13. According to learned Counsel for the appellants, the finding on issue of comparative hardship and balance of convenience is perverse. The trial Court held that since the appellants are bona fide purchasers and if they will succeed, they will able to get the price which they paid to the seller and they can also claim interest over it, therefore, the trial Court was under an impression that in the matter of dispute about immovable property, the sale consideration and interest can be sufficient compensation to the rightful bona fide purchasers. While doing so, the trial Court did not consider how the same relief cannot be adequate for the persons who are coming with mere agreement to sale, therefore, the trial Court put two persons at different levels while assessing the comparative hardship and balance of convenience and measured the two persons with different yardsticks.

14. Contesting it seriously, learned Counsel for the respondents/plaintiffs in both the appeals vehemently submitted that the order of the trial Court is just and proper and has been passed after considering the facts of the case. It is submitted that the sellers agreed to sell the plots in favour of two plaintiffs for a consideration of Rs. 5,60,000/- each in the year 2003 whereas sold the plots for consideration of only Rs. 1,44,000/- for each plot in the year 2004 ' The sale consideration shown by the appellants in the sale-deeds and shown by the sellers clearly demonstrate that the sale transactions dated 17.01.2004 in favour of the appellants are only paper transactions. It is also submitted that as against the total cost of Rs. 1,44,000/- for one plot, the seller has already received Rs. 3,00,000/- from the plaintiffs for each plot. It is also submitted that the sellers were knowing it well that they already entered into the agreements for sale of the plots and executed the agreements, on 10.03.2003, therefore, it appears that the sellers have executed the sale-deed by changing their signatures. According to learned Counsel for the plaintiffs/respondents, at this stage, it cannot be said that the signatures on the agreements dated 10.03.2003 of the plaintiffs are not of the sellers. It is. also submitted that even if there may not be more reasons in the impugned orders passed by the trial Court allowing the injunction applications of the plaintiffs, still there is no reasons for interference of this Court in such a matter of grant of injunction where the relief has been granted to maintain status quo. may it be by restraining the appellants from raising construction over the plots in dispute.

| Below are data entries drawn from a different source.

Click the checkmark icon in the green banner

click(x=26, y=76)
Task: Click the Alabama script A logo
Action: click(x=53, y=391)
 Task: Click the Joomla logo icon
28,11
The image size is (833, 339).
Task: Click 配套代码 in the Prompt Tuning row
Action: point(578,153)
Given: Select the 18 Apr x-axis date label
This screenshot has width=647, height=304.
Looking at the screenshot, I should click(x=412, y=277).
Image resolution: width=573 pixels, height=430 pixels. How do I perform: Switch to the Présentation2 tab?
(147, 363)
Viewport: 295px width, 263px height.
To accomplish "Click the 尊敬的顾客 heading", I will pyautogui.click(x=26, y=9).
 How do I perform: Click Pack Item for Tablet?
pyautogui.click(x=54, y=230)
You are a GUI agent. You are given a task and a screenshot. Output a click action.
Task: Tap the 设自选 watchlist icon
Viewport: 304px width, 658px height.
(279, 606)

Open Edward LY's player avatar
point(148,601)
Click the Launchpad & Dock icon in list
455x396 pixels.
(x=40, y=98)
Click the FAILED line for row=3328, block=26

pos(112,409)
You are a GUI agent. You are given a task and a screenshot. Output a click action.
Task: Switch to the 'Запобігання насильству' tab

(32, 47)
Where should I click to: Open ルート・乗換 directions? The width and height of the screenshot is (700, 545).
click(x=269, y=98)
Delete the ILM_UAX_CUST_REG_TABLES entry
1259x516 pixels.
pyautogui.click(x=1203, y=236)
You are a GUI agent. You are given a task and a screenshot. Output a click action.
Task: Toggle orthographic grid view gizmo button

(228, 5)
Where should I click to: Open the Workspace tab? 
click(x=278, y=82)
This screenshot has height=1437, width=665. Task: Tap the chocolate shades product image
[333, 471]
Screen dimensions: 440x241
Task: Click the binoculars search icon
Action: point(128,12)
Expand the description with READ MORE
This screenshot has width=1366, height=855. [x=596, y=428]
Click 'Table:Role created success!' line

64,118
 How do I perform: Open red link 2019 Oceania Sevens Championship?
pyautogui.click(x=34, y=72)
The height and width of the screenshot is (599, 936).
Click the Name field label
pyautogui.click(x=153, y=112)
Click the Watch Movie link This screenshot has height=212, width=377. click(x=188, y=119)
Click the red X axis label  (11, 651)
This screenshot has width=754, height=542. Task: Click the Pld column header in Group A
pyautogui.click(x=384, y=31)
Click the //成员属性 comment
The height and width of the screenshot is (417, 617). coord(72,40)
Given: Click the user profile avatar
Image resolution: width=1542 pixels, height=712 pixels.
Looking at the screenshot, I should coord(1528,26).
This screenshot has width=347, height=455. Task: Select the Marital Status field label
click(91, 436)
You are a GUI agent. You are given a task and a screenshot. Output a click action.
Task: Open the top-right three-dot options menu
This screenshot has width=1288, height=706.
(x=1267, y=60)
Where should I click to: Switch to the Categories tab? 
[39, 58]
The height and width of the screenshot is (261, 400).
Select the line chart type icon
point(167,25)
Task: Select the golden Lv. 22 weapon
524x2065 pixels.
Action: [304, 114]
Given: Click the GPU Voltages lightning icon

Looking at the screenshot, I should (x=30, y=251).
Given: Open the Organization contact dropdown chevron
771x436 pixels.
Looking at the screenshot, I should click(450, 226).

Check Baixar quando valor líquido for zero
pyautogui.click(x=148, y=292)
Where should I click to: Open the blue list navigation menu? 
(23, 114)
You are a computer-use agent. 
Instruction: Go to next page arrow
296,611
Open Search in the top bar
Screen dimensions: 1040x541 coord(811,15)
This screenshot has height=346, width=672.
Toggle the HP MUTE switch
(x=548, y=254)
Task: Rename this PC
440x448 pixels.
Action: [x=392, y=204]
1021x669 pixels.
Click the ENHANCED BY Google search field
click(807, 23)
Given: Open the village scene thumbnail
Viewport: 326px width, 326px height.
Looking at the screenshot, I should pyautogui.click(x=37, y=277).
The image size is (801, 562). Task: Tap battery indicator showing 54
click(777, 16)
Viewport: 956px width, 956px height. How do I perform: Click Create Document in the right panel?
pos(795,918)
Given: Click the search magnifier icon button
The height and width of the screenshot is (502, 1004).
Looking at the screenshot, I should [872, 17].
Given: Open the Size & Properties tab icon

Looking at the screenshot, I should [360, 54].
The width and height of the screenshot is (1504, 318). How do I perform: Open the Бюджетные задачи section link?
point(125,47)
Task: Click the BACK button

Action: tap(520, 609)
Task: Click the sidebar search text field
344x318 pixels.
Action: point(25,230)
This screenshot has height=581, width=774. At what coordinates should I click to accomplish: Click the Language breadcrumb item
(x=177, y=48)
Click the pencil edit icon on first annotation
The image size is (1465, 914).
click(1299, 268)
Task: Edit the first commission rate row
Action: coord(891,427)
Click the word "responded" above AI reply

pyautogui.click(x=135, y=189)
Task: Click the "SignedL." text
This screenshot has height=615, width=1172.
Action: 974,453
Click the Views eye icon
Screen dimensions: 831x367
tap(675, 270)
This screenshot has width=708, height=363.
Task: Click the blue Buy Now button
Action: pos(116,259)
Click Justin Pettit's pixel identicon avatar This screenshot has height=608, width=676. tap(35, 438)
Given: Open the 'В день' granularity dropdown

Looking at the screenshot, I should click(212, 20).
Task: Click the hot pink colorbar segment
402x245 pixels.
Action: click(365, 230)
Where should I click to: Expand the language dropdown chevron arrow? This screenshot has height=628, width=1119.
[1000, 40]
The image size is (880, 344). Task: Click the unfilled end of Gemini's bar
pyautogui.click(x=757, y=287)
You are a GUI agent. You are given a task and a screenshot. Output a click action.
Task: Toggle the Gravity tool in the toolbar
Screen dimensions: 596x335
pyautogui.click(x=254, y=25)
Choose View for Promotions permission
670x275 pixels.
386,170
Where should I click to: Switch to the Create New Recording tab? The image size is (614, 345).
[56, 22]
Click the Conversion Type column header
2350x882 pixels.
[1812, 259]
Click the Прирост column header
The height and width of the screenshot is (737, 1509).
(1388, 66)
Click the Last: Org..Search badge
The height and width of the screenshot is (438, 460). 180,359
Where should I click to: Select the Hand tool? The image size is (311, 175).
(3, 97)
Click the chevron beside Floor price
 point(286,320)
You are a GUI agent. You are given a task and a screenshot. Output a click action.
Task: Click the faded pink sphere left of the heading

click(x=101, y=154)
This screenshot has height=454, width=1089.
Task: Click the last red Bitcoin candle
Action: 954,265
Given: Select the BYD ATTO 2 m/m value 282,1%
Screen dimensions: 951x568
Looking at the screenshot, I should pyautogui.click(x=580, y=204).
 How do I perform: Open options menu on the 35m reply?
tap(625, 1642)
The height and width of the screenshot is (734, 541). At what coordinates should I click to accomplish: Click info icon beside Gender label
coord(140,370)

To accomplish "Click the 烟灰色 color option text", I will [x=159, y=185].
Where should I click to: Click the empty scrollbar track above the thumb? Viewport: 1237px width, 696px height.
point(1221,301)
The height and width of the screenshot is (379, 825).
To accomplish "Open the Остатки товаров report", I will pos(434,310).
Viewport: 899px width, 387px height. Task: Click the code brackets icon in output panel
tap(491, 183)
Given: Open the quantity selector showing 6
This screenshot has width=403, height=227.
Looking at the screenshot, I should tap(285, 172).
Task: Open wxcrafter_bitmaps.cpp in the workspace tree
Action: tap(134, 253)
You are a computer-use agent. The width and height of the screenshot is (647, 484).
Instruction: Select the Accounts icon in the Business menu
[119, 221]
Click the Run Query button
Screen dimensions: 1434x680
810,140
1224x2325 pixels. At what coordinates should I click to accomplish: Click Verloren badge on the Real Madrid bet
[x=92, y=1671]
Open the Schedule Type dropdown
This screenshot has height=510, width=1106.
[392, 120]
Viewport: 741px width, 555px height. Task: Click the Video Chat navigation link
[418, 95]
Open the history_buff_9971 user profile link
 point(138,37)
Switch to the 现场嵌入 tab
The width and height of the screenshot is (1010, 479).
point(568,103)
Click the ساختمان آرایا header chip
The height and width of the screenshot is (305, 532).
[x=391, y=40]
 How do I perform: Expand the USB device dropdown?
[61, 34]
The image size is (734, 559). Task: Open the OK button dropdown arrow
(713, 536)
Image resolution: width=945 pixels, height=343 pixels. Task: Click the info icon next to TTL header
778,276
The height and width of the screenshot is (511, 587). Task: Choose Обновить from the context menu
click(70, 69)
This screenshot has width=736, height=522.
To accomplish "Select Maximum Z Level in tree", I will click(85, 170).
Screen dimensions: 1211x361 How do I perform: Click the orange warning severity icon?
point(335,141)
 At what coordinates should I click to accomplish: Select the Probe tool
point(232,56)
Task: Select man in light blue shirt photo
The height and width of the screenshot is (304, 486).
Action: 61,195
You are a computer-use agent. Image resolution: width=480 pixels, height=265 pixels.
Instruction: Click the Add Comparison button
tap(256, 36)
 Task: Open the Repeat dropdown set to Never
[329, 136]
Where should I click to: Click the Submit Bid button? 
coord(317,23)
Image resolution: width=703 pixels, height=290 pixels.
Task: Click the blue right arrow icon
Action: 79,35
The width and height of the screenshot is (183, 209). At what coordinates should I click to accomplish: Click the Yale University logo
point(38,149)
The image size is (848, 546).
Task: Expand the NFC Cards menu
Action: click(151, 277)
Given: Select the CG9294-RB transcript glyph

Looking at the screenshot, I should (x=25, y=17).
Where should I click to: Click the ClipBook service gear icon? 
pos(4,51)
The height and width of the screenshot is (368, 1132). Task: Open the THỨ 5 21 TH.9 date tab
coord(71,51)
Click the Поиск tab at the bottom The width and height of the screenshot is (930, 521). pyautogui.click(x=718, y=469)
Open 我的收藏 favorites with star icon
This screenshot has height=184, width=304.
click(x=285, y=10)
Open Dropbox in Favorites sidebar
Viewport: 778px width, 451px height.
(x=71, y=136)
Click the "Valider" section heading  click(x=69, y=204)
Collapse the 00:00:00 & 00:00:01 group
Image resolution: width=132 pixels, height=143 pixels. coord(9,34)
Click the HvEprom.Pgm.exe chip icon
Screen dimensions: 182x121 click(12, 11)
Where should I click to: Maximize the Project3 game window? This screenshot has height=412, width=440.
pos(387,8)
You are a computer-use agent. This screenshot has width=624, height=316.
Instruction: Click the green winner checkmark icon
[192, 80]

15. It is also submitted that there are catena of judgments including of Hon'ble Apex Court as well as of this Court wherein it has been laid down as a rule of law that no one should be permitted to alter the suit property during pendency of the suit. It is also submitted that even when conditional order was passed permitting alienation by executing sale-deed incorporating the fact of pendency of litigation and permitting construction over the property by obtaining written undertaking that in case, the person will loose in litigation, he will remove the structure at his own cost, has been reversed by the Hon'ble Supreme Court in the case of Maharawal Khewaji Trust (Regd.) Faridkot v. Baldev Dass . It is also submitted that similar view was taken by this Court also in the case of (1) Bhagwati Prasad v. Shakur 2001 (4) WLC 331 : RLW 2004 (4) Raj. 209 and (2) Peer Gulam Naseer v. Peer Gulam Jelanee 1988(2) RLR 871 and by Mumbai High Court in the case of Suresh Sopab Kadam and Ors. v. Jagannath Genu Kadam and Ors. 1993 CCC 53. According to learned Counsel for the plaintiffs, a serious debatable question has arisen in the suit, therefore, by allowing the appellants to raise construction will seriously prejudice the plaintiffs' interest.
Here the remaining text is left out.